Sunil Prakash

Posted on Apr 7

The State of Memory in Java AI Agents (April 2026)

#ai #java #rust #opensource

This post was originally published on jamjet.dev.

TL;DR

If you're building AI agents in Java today, your options for persistent memory range from "store the last 20 chat messages in Postgres" to "run a Python service in a sidecar container and call it over HTTP." There is no Java-native equivalent to Mem0, Zep, or Letta — the libraries Python developers reach for when they need real memory.

This post is a tour of every option a Java developer has in April 2026, why most of them stop at chat history, what "real memory" should actually mean, and one library we shipped to fill the gap.

The scenario every Java AI developer recognises

You're building an AI agent in Spring Boot. Maybe it's a customer support copilot, maybe it's a coding assistant, maybe it's a research agent. You wire up Spring AI or LangChain4j, write a few tools, and the first conversation works.

Then your user comes back the next day. The agent doesn't remember them. It doesn't remember they're allergic to peanuts. It doesn't remember they're working on the Acme migration. It doesn't remember they prefer verbose explanations. Every conversation starts from zero.

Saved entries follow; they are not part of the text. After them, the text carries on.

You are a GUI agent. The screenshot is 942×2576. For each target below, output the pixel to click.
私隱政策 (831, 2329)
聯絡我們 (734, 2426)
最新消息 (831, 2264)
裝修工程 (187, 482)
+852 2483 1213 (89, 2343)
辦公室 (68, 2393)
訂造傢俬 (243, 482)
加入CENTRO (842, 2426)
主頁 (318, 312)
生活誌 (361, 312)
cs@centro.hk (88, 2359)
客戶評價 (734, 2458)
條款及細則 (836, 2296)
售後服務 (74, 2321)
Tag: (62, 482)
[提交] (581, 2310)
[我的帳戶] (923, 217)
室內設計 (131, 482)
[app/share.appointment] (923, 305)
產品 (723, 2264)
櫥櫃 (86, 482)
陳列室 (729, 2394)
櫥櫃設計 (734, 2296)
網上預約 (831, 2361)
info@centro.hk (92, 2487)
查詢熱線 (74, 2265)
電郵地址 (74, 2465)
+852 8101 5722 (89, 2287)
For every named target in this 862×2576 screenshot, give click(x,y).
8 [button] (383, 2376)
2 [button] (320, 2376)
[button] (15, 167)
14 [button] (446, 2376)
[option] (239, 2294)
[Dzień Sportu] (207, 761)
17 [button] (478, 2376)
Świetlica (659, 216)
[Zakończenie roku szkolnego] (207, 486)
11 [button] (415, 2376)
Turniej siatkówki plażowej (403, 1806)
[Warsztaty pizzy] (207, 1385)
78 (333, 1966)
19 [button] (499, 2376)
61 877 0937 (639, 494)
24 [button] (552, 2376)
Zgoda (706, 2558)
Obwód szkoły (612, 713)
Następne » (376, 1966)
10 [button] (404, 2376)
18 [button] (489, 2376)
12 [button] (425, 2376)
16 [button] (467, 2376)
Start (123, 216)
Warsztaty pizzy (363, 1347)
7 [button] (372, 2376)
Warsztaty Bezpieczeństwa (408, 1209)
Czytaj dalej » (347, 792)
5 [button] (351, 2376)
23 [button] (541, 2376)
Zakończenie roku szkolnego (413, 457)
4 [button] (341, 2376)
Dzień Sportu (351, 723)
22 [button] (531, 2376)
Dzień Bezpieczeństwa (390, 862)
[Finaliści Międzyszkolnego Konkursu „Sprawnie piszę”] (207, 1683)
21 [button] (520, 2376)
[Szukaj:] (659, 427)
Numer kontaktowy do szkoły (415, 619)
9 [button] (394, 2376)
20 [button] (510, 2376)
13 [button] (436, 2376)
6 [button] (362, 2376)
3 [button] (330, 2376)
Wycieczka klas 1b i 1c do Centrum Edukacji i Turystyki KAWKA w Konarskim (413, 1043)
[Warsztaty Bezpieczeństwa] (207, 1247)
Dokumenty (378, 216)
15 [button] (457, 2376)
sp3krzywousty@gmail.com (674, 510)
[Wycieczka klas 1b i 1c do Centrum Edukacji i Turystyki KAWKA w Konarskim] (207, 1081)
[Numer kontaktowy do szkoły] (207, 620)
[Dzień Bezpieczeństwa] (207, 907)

You search for "Java AI agent memory" and end up with three kinds of results:

Tutorials on how to store chat messages in Postgres
Marketing pages for Mem0 and Zep — Python only
GitHub issues asking why there's no Java SDK

This is the gap.

"Memory" means three different things

Before we tour the libraries, we need to be precise. There are at least three different things people mean when they say "agent memory":

1. Conversation history. The last N messages of the current session. Solved problem — every framework ships this.

2. State checkpointing. Snapshots of agent execution state for resume and replay. Solved by LangGraph, Koog persistence, Temporal-style runtimes.

3. Long-term knowledge memory. Facts about the user, their preferences, their projects, their history — extracted from conversations, stored durably, retrievable across sessions, and de-conflicted when they change. This is what Mem0 and Zep do. It is not solved on the JVM.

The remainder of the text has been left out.